The various nerf-like balls weren’t used.


  1. Ok, I had to go back to your Fun Dough recipe link to see what the heck you were talking about and, having done so, I must ask: Did you cook up all this fun dough yourself to bring to the picnic? Because it sounds like you had a hella lot of it…

  2. Another one is home-made slime. Make sure you are present for this and emphasize that it is not safe to eat!!!

    White Glue
    Food Coloring (optional)
    Ziploc bag

    1. Take a cup of water and add to it 1 Tbs. of borax (approx 4% solution). Stir until completely dissolved.
    2. Make a 50% water 50% white glue solution.
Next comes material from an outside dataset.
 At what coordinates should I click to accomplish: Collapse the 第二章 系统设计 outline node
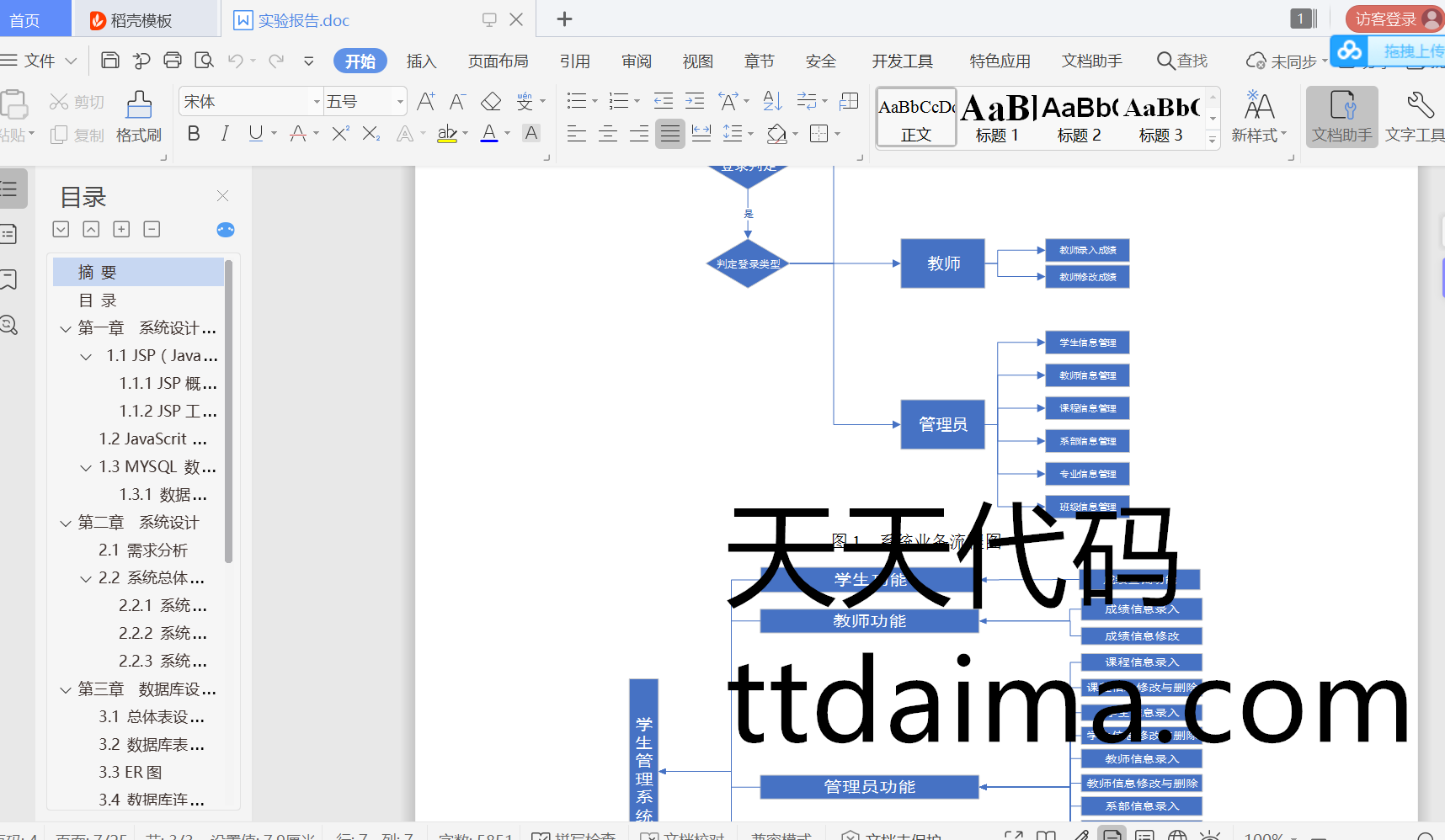click(66, 523)
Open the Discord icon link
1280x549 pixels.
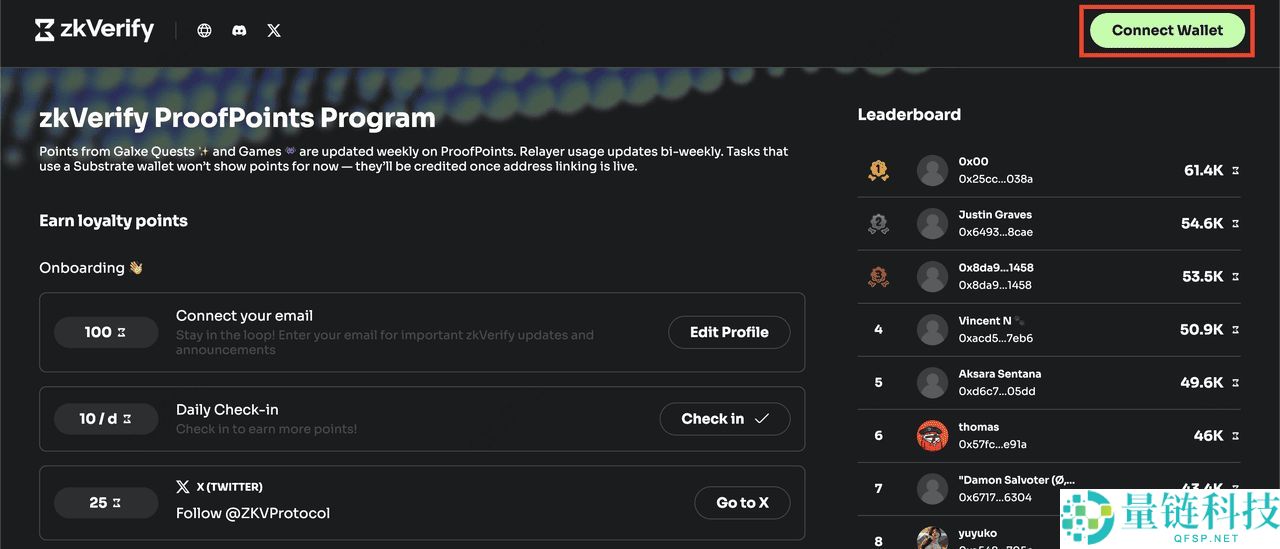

Take 0.25 cup of each and mix thoroughly.
    3. In a ziploc bag, add equal parts of the borax solution to equal parts of the glue solution. 0.5 cup of each will make a cup of slime.
    4. Add a couple drops of food coloring.
    5. Seal bag and knead the mixture.
    6. Dig in and have fun. Remember to wash your hands after playing.
    7. Keep your slime in the sealed bag in the refrigerator when not playing with it to keep it longer. Unfortunately it may eventually dry out or get moldy. Toss it and make some more.

  3. So, who had more fun with the games…the kids or the adults? I am having a hard time imagining a child wanting to replicate a fish cake!

  4. Tredecillion: Did you cook up all this fun dough yourself?

    My spouse did. There were six bags (blue, yellow, red, pink, white, and lavendar), each about 6 pounds’ worth.

    As you know, the dough eventually becomes brown when all of the colors are mixed.

    Terri: home-made slime

    Nifty. Another fun one is oobleck, two parts corn starch and one part water. When pressure is applied, it behaves like a solid. Otherwise, it acts like a liquid. Very non-Newtonian

    Sarah:who had more fun with the games?

    Both. The kids were amused early-on, allowing the adults time to eat. As the party wound down, the adults had fun with the dough.